Rome: Italian Prime Minister Enrico Letta on Saturday announced a package of measures to fund public works projects and cut red tape in a bid to pull the Eurozone’s third-largest economy out of recession while respecting European budget limits.
Letta said the government would meet again on Wednesday and Friday to introduce further measures to simplify bureaucracy, loosen hiring rules and fight youth unemployment.
The decree law reduces some of the harshest penalties available to a much-hated tax collection agency, Equitalia, and streamlines the legal process for civil disputes.
“These are all measures that are needed to restart the country’s economy,” Letta said after a cabinet meeting that lasted more than five hours. They include a “significant impulse for many public works projects”, he said.

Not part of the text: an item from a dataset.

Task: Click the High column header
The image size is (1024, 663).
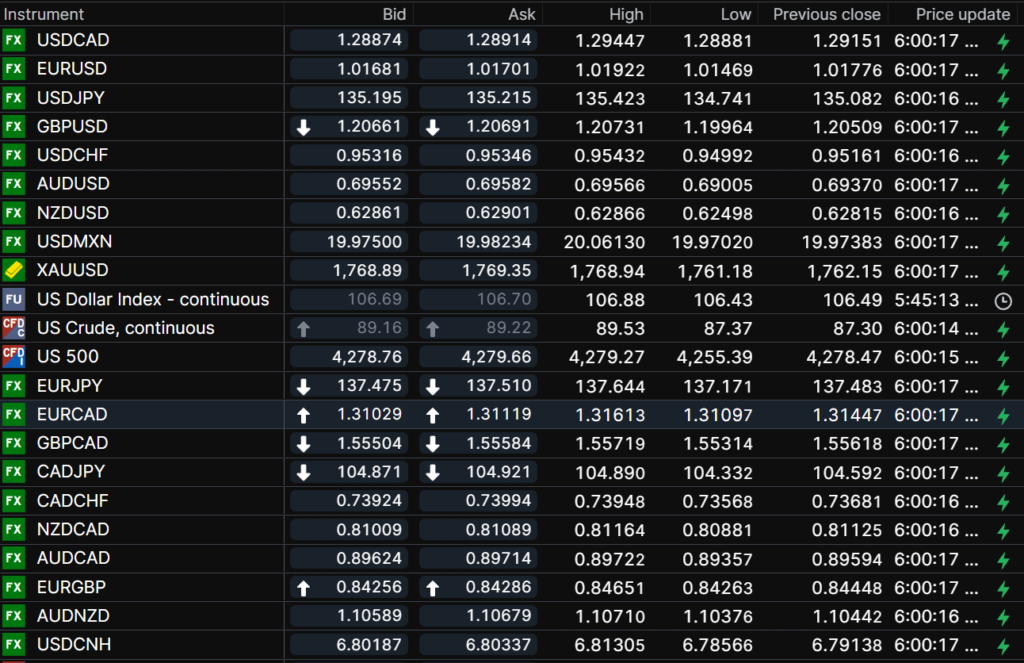Action: click(627, 14)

The decree frees up nearly €3 billion for public works projects this year, which will create 30,000 temporary construction jobs, the Public Works Ministry said in a statement.
The funds will be redirected from other projects that were not going to able to spend the money this year, Public Works Minister Maurizio Lupi said.

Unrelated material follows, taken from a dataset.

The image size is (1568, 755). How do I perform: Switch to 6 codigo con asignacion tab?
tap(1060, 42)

About €600 million will go to improvements in the national rail network, €300 million for maintaining tunnels and bridges, €300 million for improving school buildings, and €100 million for projects in small communities.
Electricity bills will be reduced by a total of €550 million in part by reducing the tax to fund renewable energy providers, Industry Minister Flavio Zanonato said, without saying how much this would cost producers.
Deficit
Letta, now in his second month as head of an uneasy right-left coalition government, is seeking to spur growth without increasing the budget deficit, already seen coming in just under the European Union’s 3 per cent of GDP ceiling.

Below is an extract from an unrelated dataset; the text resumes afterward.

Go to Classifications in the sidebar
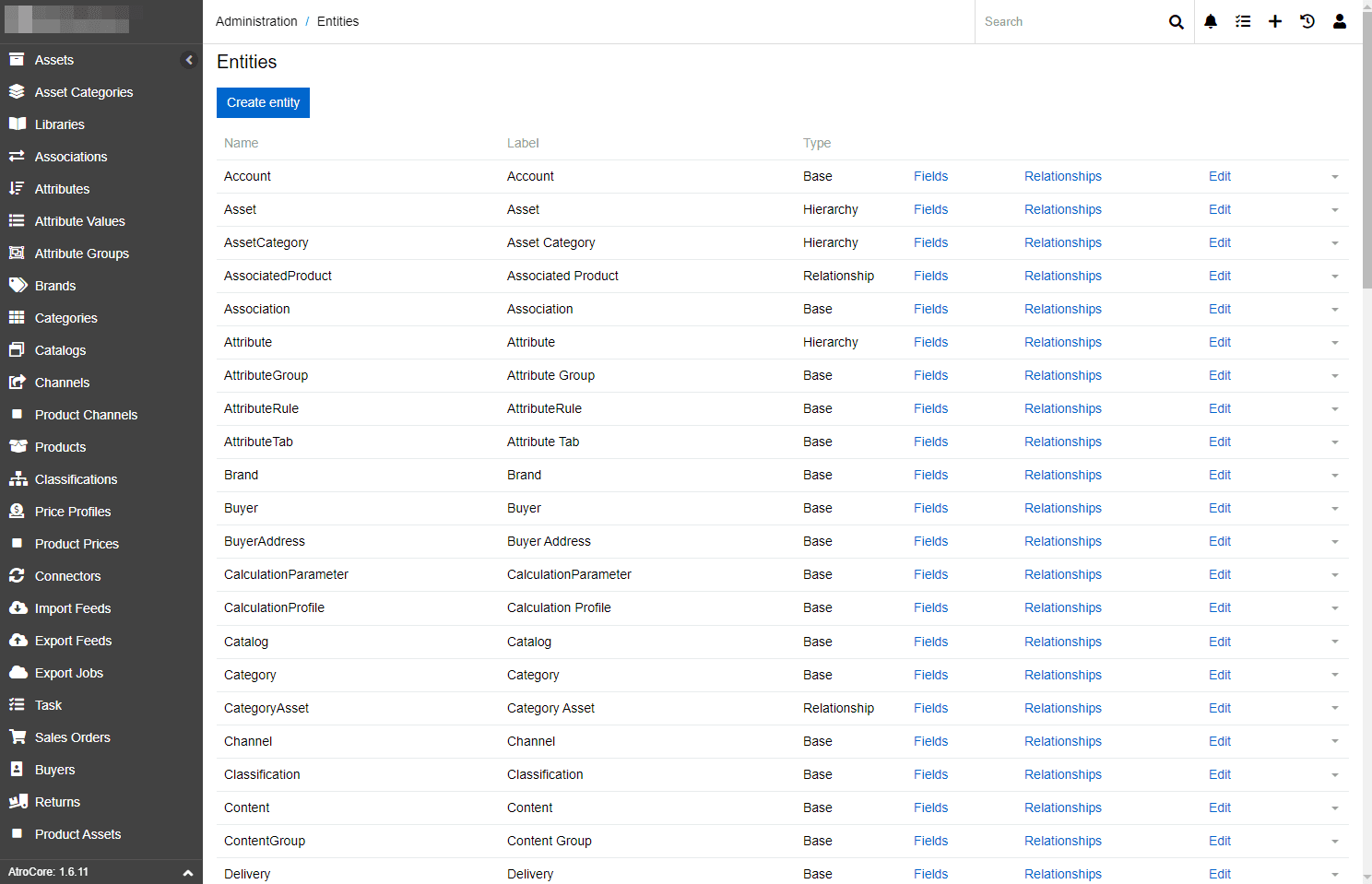This screenshot has width=1372, height=884. click(76, 479)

Earlier on Saturday, Letta assured European Commission President Jose Manuel Barroso that Italy would stick to its goal to keep the deficit at 2.9 per cent of output this year.
“Italy wants to keep its promise,” Letta said during a joint news conference earlier on Saturday. “That means not racking up debt but making economic, social and fiscal policy choices while parsimoniously managing public resources.”
Data so far this year point to a sharply widening fiscal gap, fuelling concerns that the deficit could significantly exceed last year’s level of exactly 3 per cent.
Letta, a member of the centre-left Democratic Party, is struggling to balance Italy’s commitments to the EU with coalition promises to cut taxes.
At the insistence of Silvio Berlusconi’s centre right, Letta has suspended a housing tax on primary residences and is also under pressure to block an increase in sales tax due to take effect next month.
But Economy Minister Fabrizio Saccomanni said on Thursday scrapping the housing tax on first homes altogether and permanently blocking the sales tax increase would cost €8 billion ($10.6 billion) per year.